- [Task]: Only the lines in the entries below from the line with "This screenshot has width=647, height=1568." to the line with "Viewport: 1124px width, 503px height.", both included, belong in the answer, transcribed exactly and without pictures.

(Data records)

========

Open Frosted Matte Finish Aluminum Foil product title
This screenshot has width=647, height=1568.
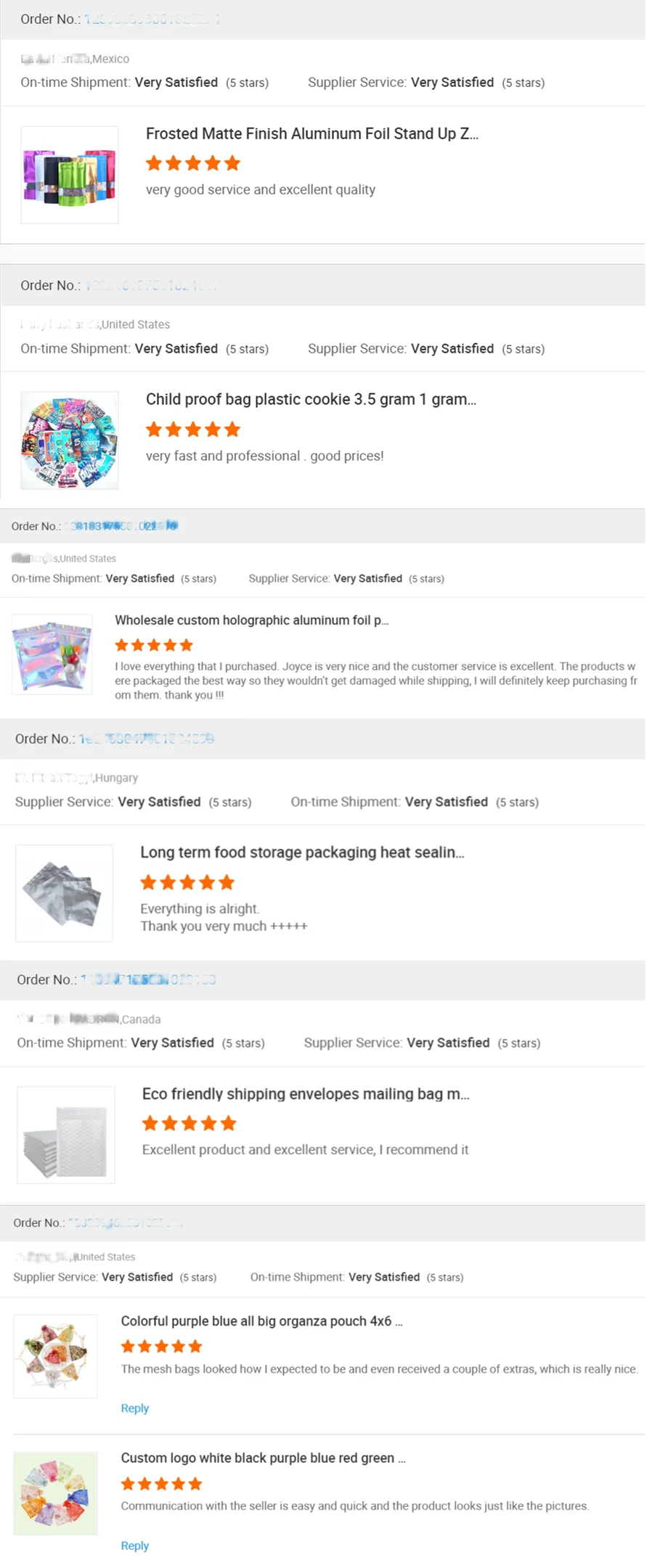tap(312, 134)
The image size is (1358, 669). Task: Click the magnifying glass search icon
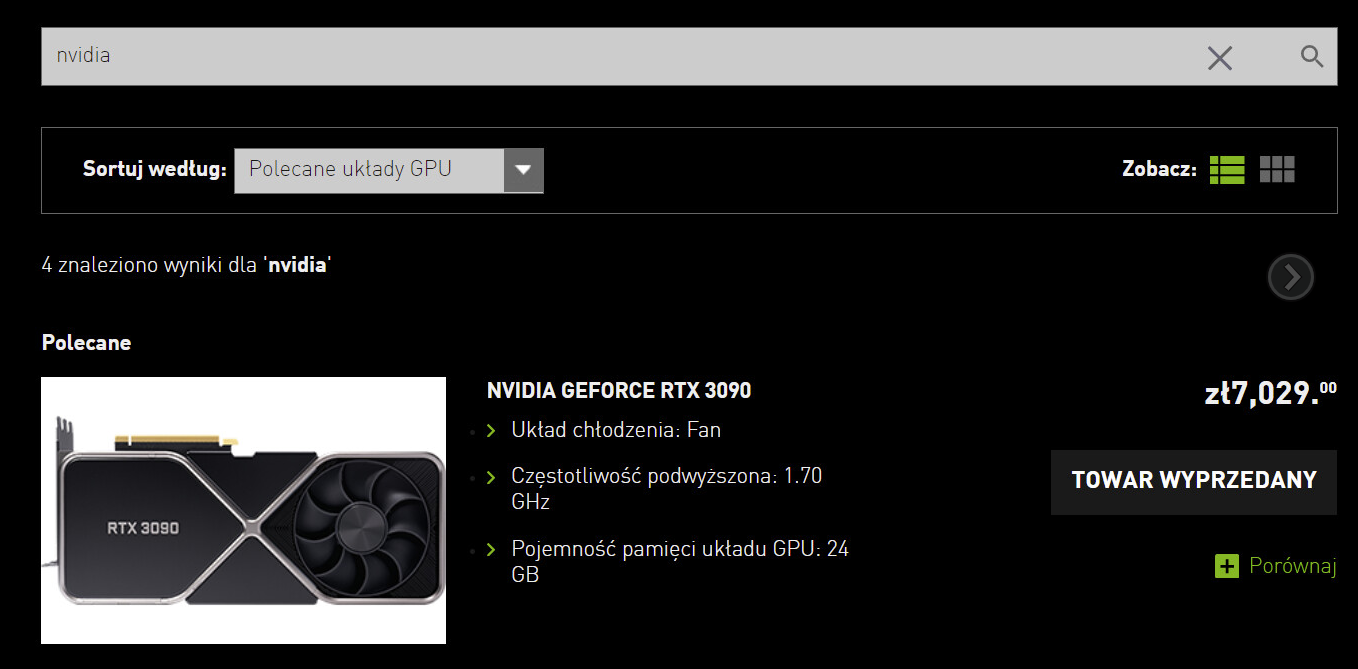[x=1311, y=57]
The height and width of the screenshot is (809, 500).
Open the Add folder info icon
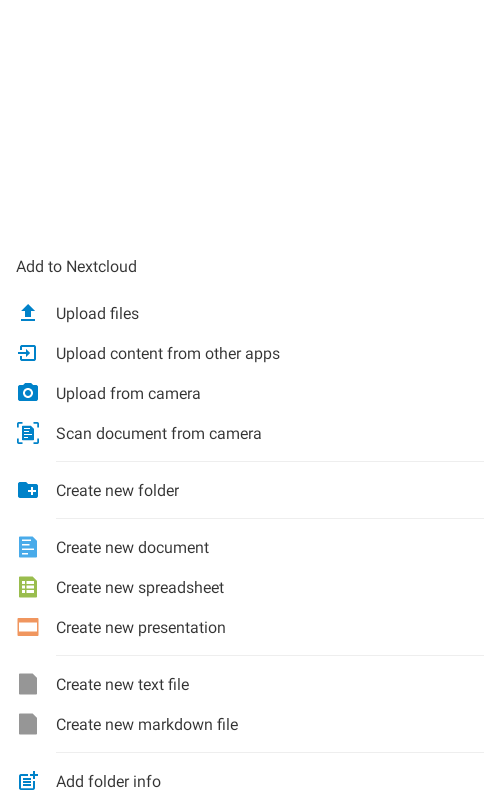(28, 781)
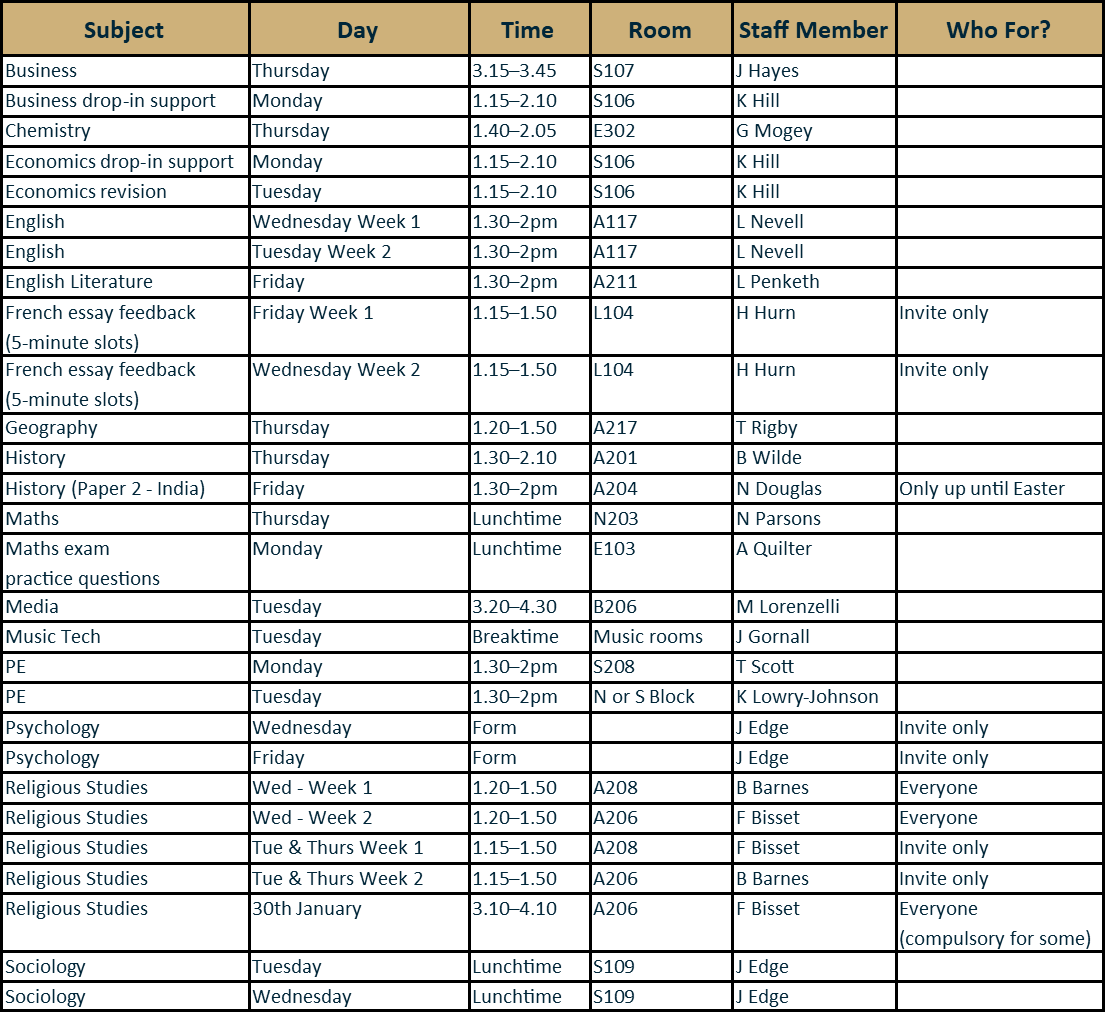1105x1012 pixels.
Task: Select the '(compulsory for some)' text
Action: 995,939
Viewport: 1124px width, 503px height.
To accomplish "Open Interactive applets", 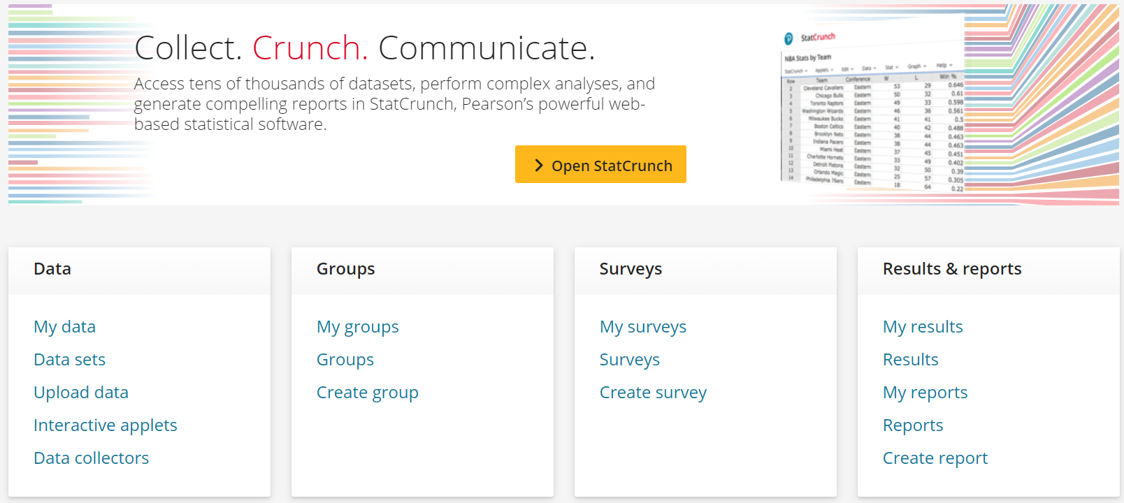I will (x=105, y=425).
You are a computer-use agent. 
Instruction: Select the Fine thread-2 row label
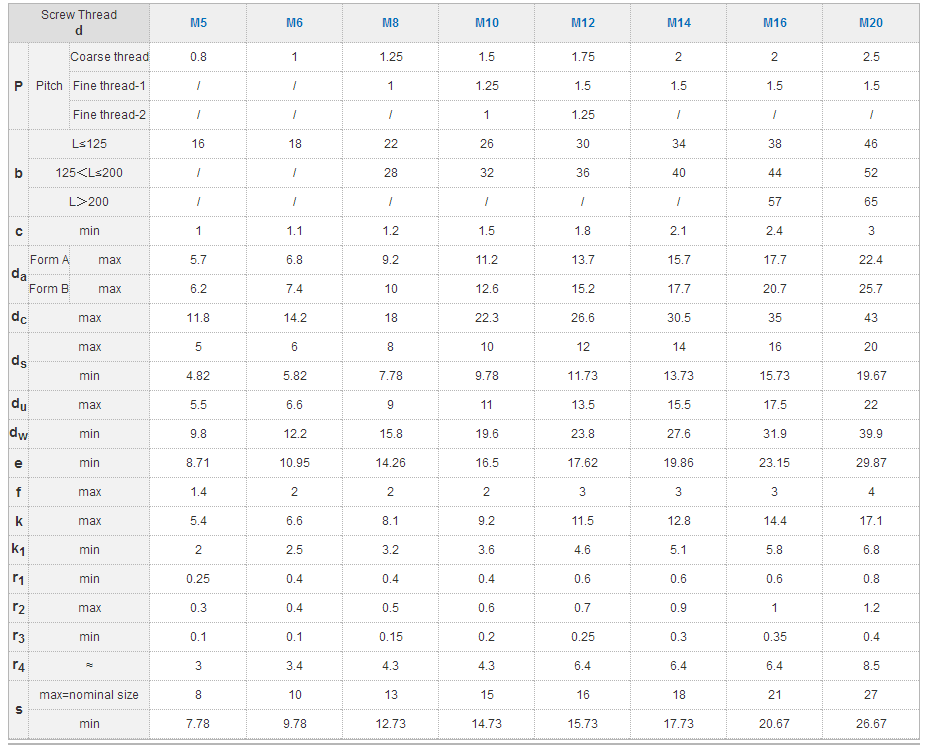click(109, 115)
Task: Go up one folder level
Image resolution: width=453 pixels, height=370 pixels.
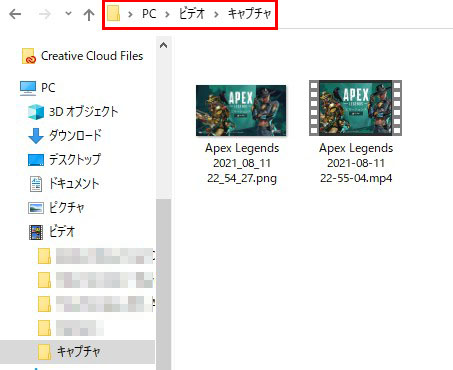Action: pyautogui.click(x=89, y=14)
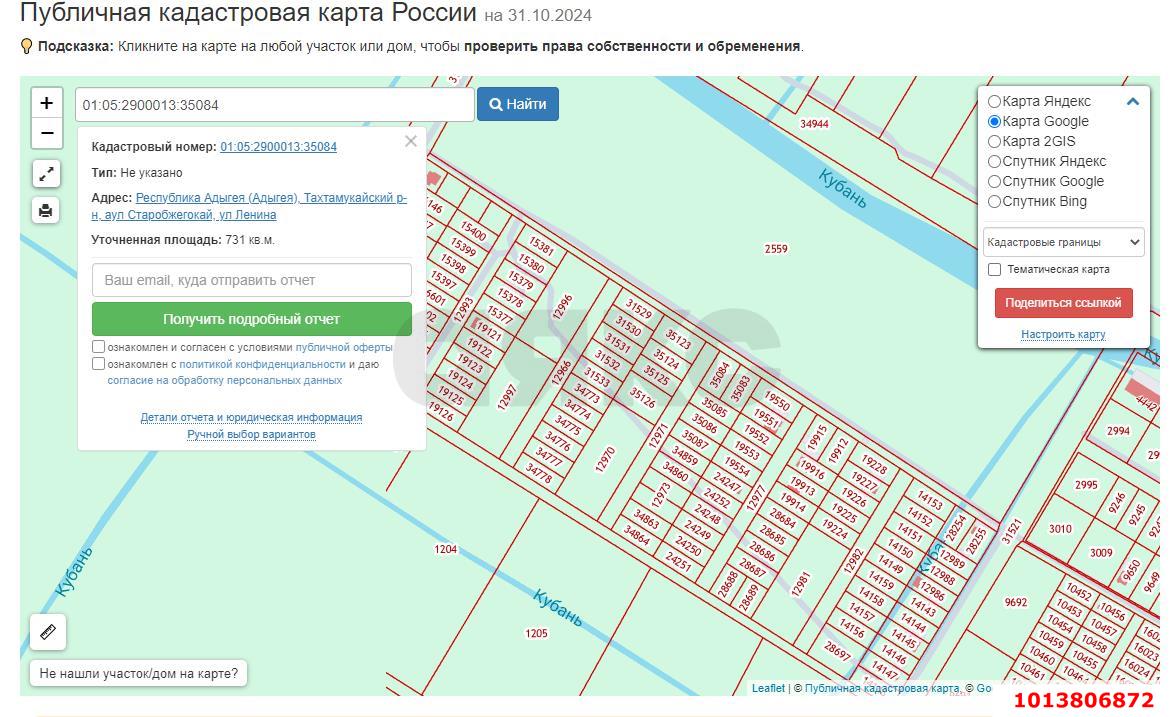Image resolution: width=1175 pixels, height=717 pixels.
Task: Open the Кадастровые границы dropdown
Action: point(1063,242)
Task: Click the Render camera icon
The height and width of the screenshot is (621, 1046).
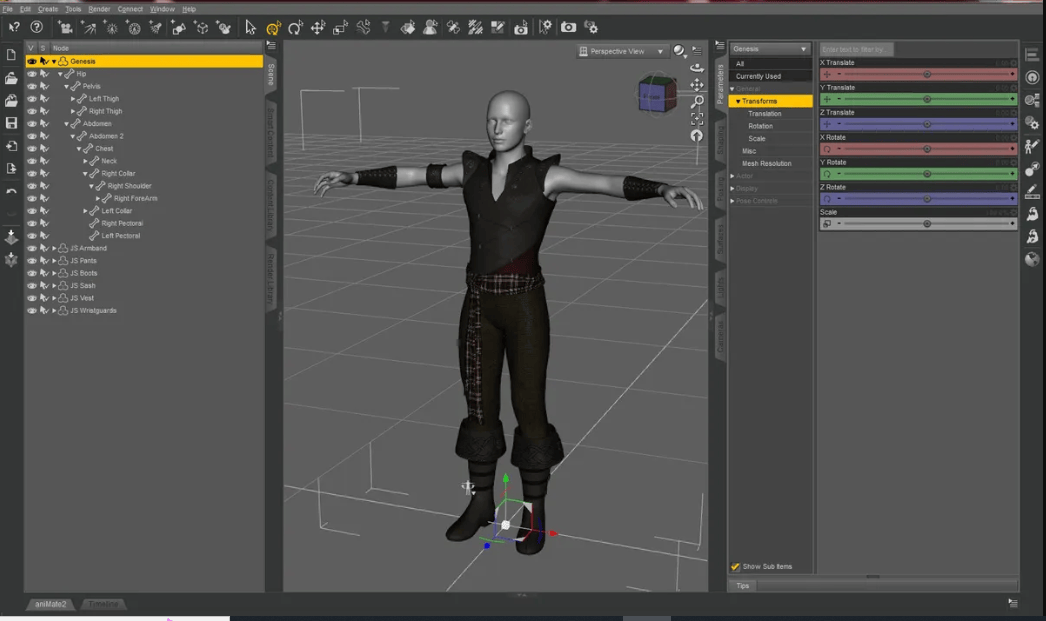Action: 568,27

========

- [Output of the exercise]:
This screenshot has width=647, height=1568.
tap(312, 134)
The image size is (1358, 669). Task: Click the magnifying glass search icon
[x=1311, y=57]
The height and width of the screenshot is (809, 500).
Open the Add folder info icon
(28, 781)
1105x1012 pixels.
Task: Select the '(compulsory for some)' text
Action: 995,939
Viewport: 1124px width, 503px height.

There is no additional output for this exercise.